Manfredo Tafuri, in Architecture and Utopia bleakly surmised architecture to be an instrument of capitalist development used by regimes of power, thinking it useless to propose purely architectural alternatives. However, he said that it is the conflict of things that is important, insisting on the productivity inherent in separation. In Critical Architecture Michael Hays writes that architecture is an instrument of culture, and also is autonomous form. The former view emphasises culture as the content of built form, and depends on social, economic, political and technological processes. The latter concerns the formal operations of architecture, how buildings are composed, and how architectural form is viewed as part of a continuing historical project. Aureli develops an autonomy thesis in The Possibility of an Absolute Architecture, in which he articulates an engagement with the city through confrontation. Aureli writes that it is the condition of architectural form to separate and be separated. In this act of separation, architecture reveals the essence of the city, and the essence of itself as political form. For Aureli, it is the process of separation inherent to architectural form that the political is manifest.
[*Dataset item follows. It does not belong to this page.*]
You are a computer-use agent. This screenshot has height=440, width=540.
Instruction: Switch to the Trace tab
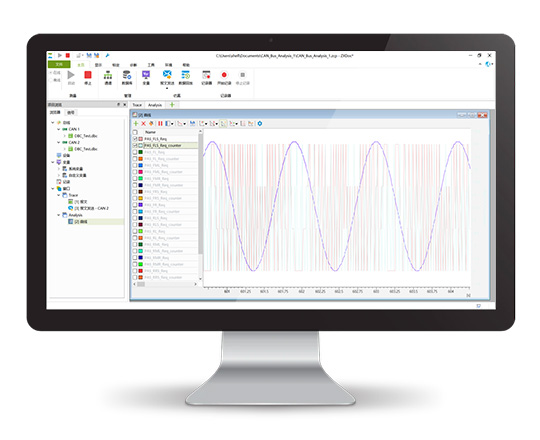(137, 105)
In the work of Aldo Rossi the autonomy of form produced critical distance between the legacy of modern functionalist architecture and its critique, of which Rossi was a key proponent. To outline an example, we can refer to two projects undertaken in the early 1970s. A school at Fagnano Olona, and a cemetery outside Modena. Both projects share a precisely defined bi-lateral plan-form. Extending perpendicular from this axis are wings which arrange classrooms in the school, and graves in the cemetery. Either end of this central axis is marked by a circular and a square element. At the school, the circular element is a library which enters into the courtyard, and the square element is a gym hall. At the cemetery, the former is a conical grave and the latter, a monument to the war dead. Both plans refers to the axially arranged institutions of prisons, hospitals and asylums. In so doing, function is superseded by autonomous form, and the history of architecture is collapsed into a single building.
By way of conclusion it is illuminating to recall the political category of agonism posited by Chantal Mouffe in her book On the Political. We can think once again of the I/us relationship of the opening paragraphs, and more particularly the interrelated, we/they relationship. For Mouffe, the agonist principle develops from the idea of the political as a space of permanent conflict and antagonism, and hence a constancy of the we/they opposition. In antagonism there is no shared ground in the we/they opposition, so opponents are enemies. While in agonism, there is recognition of the legitimacy of the opponent, so enemy becomes adversary. Remembering that autonomy refers to notions of separation, resistance, opposition, confrontation, and critical distance, we could say that a crucial meaning of autonomy in architecture is to constantly produce a form of agonism through the production of images, texts, and buildings.
 See for example: Aureli, Pier V. The Possibility of an Absolute Architecture (MIT Press, 2011), Aureli, Pier V. The Project of Autonomy: Politics and Architecture Within and Against Capitalism, Reprint 2012 (Princeton Architectural Press, 2008), Hays, K. Michael. Architecture’s Desire (MIT Press, 2009),Martin, Reinhold. Utopia’s Ghost: Architecture and Postmodernism, Again (University of Minnesota Press, 2010),Vidler, Anthony, Histories of the Immediate Present: Inventing Architectural Modernism (MIT Press, 2008).